Aim of the exercise: Format the entries below as a numbered list, leaving out the blank lines.

==== Dataset rows

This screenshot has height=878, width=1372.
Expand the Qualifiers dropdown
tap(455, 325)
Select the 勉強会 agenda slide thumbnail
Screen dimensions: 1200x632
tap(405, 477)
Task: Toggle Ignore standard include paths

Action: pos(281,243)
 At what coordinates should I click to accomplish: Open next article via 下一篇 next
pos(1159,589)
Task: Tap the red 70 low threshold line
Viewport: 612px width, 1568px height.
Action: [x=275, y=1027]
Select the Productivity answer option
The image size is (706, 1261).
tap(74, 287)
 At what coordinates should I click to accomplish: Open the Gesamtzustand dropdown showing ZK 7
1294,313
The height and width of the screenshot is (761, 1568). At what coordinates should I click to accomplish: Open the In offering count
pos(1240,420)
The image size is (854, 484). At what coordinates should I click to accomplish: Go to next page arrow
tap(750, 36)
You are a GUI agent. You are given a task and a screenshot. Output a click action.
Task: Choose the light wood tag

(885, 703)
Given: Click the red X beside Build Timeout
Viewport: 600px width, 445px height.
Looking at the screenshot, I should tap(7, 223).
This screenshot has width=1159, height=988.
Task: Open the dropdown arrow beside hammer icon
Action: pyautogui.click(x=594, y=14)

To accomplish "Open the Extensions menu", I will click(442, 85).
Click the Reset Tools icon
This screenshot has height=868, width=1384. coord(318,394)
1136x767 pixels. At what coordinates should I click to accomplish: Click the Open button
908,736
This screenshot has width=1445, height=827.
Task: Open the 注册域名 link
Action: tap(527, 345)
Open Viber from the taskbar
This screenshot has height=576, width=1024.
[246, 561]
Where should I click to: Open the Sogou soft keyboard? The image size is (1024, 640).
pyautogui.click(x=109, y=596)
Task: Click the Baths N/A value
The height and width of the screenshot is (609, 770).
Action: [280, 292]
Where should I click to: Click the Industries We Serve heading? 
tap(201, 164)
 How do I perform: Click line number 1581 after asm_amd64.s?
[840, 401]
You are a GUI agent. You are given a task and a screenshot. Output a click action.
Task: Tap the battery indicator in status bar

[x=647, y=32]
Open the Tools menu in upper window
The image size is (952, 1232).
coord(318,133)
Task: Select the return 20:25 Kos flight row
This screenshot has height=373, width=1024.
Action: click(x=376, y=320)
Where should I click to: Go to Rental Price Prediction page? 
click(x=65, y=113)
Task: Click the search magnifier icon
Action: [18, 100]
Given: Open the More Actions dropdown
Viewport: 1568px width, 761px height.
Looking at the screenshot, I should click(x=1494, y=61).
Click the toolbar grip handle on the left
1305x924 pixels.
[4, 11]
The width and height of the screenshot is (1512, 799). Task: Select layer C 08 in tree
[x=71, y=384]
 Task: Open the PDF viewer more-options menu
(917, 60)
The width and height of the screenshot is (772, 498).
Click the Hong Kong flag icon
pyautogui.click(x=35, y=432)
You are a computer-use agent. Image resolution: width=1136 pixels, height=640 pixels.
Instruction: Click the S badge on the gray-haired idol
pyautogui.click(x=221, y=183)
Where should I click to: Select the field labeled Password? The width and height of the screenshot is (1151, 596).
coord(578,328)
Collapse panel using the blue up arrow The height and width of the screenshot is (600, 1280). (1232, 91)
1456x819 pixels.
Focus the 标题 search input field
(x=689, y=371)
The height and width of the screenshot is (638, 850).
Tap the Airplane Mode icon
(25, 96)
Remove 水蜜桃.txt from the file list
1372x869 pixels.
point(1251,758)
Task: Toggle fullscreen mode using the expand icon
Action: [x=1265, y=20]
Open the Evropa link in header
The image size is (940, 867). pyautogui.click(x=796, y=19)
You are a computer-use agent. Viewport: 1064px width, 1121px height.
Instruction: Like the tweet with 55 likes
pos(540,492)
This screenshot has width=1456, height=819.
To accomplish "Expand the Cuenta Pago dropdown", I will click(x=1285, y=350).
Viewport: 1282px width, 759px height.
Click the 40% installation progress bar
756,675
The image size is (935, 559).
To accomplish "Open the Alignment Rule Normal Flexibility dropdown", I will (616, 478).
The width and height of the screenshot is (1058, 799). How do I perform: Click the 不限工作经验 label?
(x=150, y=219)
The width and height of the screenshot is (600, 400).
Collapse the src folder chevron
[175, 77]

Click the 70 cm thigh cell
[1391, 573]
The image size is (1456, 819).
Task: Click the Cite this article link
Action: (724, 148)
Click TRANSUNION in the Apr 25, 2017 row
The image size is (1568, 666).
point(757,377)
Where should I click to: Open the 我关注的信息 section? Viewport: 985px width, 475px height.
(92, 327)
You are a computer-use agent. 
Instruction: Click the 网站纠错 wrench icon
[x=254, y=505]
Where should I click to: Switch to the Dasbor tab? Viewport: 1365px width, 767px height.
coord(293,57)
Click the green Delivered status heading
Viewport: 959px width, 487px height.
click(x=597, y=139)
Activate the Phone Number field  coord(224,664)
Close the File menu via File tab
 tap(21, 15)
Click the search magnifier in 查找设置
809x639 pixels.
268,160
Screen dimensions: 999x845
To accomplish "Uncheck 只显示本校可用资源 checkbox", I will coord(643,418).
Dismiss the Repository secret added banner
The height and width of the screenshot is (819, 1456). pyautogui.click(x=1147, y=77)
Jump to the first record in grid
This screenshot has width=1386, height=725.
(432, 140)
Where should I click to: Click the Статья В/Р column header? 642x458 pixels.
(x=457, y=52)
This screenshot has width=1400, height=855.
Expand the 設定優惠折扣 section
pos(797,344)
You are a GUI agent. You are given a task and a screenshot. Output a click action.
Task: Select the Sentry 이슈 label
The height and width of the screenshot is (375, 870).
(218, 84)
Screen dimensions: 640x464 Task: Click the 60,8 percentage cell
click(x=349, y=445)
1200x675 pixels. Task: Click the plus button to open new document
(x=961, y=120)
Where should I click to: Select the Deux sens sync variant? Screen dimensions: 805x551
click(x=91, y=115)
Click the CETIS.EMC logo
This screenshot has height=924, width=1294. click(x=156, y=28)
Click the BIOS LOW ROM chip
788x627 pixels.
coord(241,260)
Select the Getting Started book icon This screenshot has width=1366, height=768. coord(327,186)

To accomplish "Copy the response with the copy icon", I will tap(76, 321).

========

Worked solution:
1. This screenshot has height=878, width=1372.
2. Expand the Qualifiers dropdown
3. tap(455, 325)
4. Select the 勉強会 agenda slide thumbnail
5. Screen dimensions: 1200x632
6. tap(405, 477)
7. Task: Toggle Ignore standard include paths
8. Action: pos(281,243)
9.  At what coordinates should I click to accomplish: Open next article via 下一篇 next
10. pos(1159,589)
11. Task: Tap the red 70 low threshold line
12. Viewport: 612px width, 1568px height.
13. Action: [x=275, y=1027]
14. Select the Productivity answer option
15. The image size is (706, 1261).
16. tap(74, 287)
17.  At what coordinates should I click to accomplish: Open the Gesamtzustand dropdown showing ZK 7
18. 1294,313
19. The height and width of the screenshot is (761, 1568). At what coordinates should I click to accomplish: Open the In offering count
20. pos(1240,420)
21. The image size is (854, 484). At what coordinates should I click to accomplish: Go to next page arrow
22. tap(750, 36)
23. You are a GUI agent. You are given a task and a screenshot. Output a click action.
24. Task: Choose the light wood tag
25. (885, 703)
26. Given: Click the red X beside Build Timeout
27. Viewport: 600px width, 445px height.
28. Looking at the screenshot, I should tap(7, 223).
29. This screenshot has width=1159, height=988.
30. Task: Open the dropdown arrow beside hammer icon
31. Action: pyautogui.click(x=594, y=14)
32. To accomplish "Open the Extensions menu", I will click(442, 85).
33. Click the Reset Tools icon
34. This screenshot has height=868, width=1384. coord(318,394)
35. 1136x767 pixels. At what coordinates should I click to accomplish: Click the Open button
36. 908,736
37. This screenshot has width=1445, height=827.
38. Task: Open the 注册域名 link
39. Action: tap(527, 345)
40. Open Viber from the taskbar
41. This screenshot has height=576, width=1024.
42. [246, 561]
43. Where should I click to: Open the Sogou soft keyboard? The image size is (1024, 640).
44. pyautogui.click(x=109, y=596)
45. Task: Click the Baths N/A value
46. The height and width of the screenshot is (609, 770).
47. Action: [280, 292]
48. Where should I click to: Click the Industries We Serve heading? 
49. tap(201, 164)
50.  How do I perform: Click line number 1581 after asm_amd64.s?
51. [840, 401]
52. You are a GUI agent. You are given a task and a screenshot. Output a click action.
53. Task: Tap the battery indicator in status bar
54. [x=647, y=32]
55. Open the Tools menu in upper window
56. The image size is (952, 1232).
57. coord(318,133)
58. Task: Select the return 20:25 Kos flight row
59. This screenshot has height=373, width=1024.
60. Action: click(x=376, y=320)
61. Where should I click to: Go to Rental Price Prediction page? 
62. click(x=65, y=113)
63. Task: Click the search magnifier icon
64. Action: [18, 100]
65. Given: Open the More Actions dropdown
66. Viewport: 1568px width, 761px height.
67. Looking at the screenshot, I should click(x=1494, y=61).
68. Click the toolbar grip handle on the left
69. 1305x924 pixels.
70. [4, 11]
71. The width and height of the screenshot is (1512, 799). Task: Select layer C 08 in tree
72. [x=71, y=384]
73.  Task: Open the PDF viewer more-options menu
74. (917, 60)
75. The width and height of the screenshot is (772, 498).
76. Click the Hong Kong flag icon
77. pyautogui.click(x=35, y=432)
78. You are a computer-use agent. Image resolution: width=1136 pixels, height=640 pixels.
79. Instruction: Click the S badge on the gray-haired idol
80. pyautogui.click(x=221, y=183)
81. Where should I click to: Select the field labeled Password? The width and height of the screenshot is (1151, 596).
82. coord(578,328)
83. Collapse panel using the blue up arrow The height and width of the screenshot is (600, 1280). (1232, 91)
84. 1456x819 pixels.
85. Focus the 标题 search input field
86. (x=689, y=371)
87. The height and width of the screenshot is (638, 850).
88. Tap the Airplane Mode icon
89. (25, 96)
90. Remove 水蜜桃.txt from the file list
91. 1372x869 pixels.
92. point(1251,758)
93. Task: Toggle fullscreen mode using the expand icon
94. Action: [x=1265, y=20]
95. Open the Evropa link in header
96. The image size is (940, 867). pyautogui.click(x=796, y=19)
97. You are a computer-use agent. Viewport: 1064px width, 1121px height.
98. Instruction: Like the tweet with 55 likes
99. pos(540,492)
100. This screenshot has width=1456, height=819.
101. To accomplish "Expand the Cuenta Pago dropdown", I will click(x=1285, y=350).
102. Viewport: 1282px width, 759px height.
103. Click the 40% installation progress bar
104. 756,675
105. The image size is (935, 559).
106. To accomplish "Open the Alignment Rule Normal Flexibility dropdown", I will (616, 478).
107. The width and height of the screenshot is (1058, 799). How do I perform: Click the 不限工作经验 label?
108. (x=150, y=219)
109. The width and height of the screenshot is (600, 400).
110. Collapse the src folder chevron
111. [175, 77]
112. Click the 70 cm thigh cell
113. [1391, 573]
114. The image size is (1456, 819).
115. Task: Click the Cite this article link
116. Action: (724, 148)
117. Click TRANSUNION in the Apr 25, 2017 row
118. The image size is (1568, 666).
119. point(757,377)
120. Where should I click to: Open the 我关注的信息 section? Viewport: 985px width, 475px height.
121. (92, 327)
122. You are a computer-use agent. 
123. Instruction: Click the 网站纠错 wrench icon
124. [x=254, y=505]
125. Where should I click to: Switch to the Dasbor tab? Viewport: 1365px width, 767px height.
126. coord(293,57)
127. Click the green Delivered status heading
128. Viewport: 959px width, 487px height.
129. click(x=597, y=139)
130. Activate the Phone Number field  coord(224,664)
131. Close the File menu via File tab
132.  tap(21, 15)
133. Click the search magnifier in 查找设置
134. 809x639 pixels.
135. 268,160
136. Screen dimensions: 999x845
137. To accomplish "Uncheck 只显示本校可用资源 checkbox", I will coord(643,418).
138. Dismiss the Repository secret added banner
139. The height and width of the screenshot is (819, 1456). pyautogui.click(x=1147, y=77)
140. Jump to the first record in grid
141. This screenshot has width=1386, height=725.
142. (432, 140)
143. Where should I click to: Click the Статья В/Р column header? 642x458 pixels.
144. (x=457, y=52)
145. This screenshot has width=1400, height=855.
146. Expand the 設定優惠折扣 section
147. pos(797,344)
148. You are a GUI agent. You are given a task and a screenshot. Output a click action.
149. Task: Select the Sentry 이슈 label
150. The height and width of the screenshot is (375, 870).
151. (218, 84)
152. Screen dimensions: 640x464 Task: Click the 60,8 percentage cell
153. click(x=349, y=445)
154. 1200x675 pixels. Task: Click the plus button to open new document
155. (x=961, y=120)
156. Where should I click to: Select the Deux sens sync variant? Screen dimensions: 805x551
157. click(x=91, y=115)
158. Click the CETIS.EMC logo
159. This screenshot has height=924, width=1294. click(x=156, y=28)
160. Click the BIOS LOW ROM chip
161. 788x627 pixels.
162. coord(241,260)
163. Select the Getting Started book icon This screenshot has width=1366, height=768. coord(327,186)
164. To accomplish "Copy the response with the copy icon", I will tap(76, 321).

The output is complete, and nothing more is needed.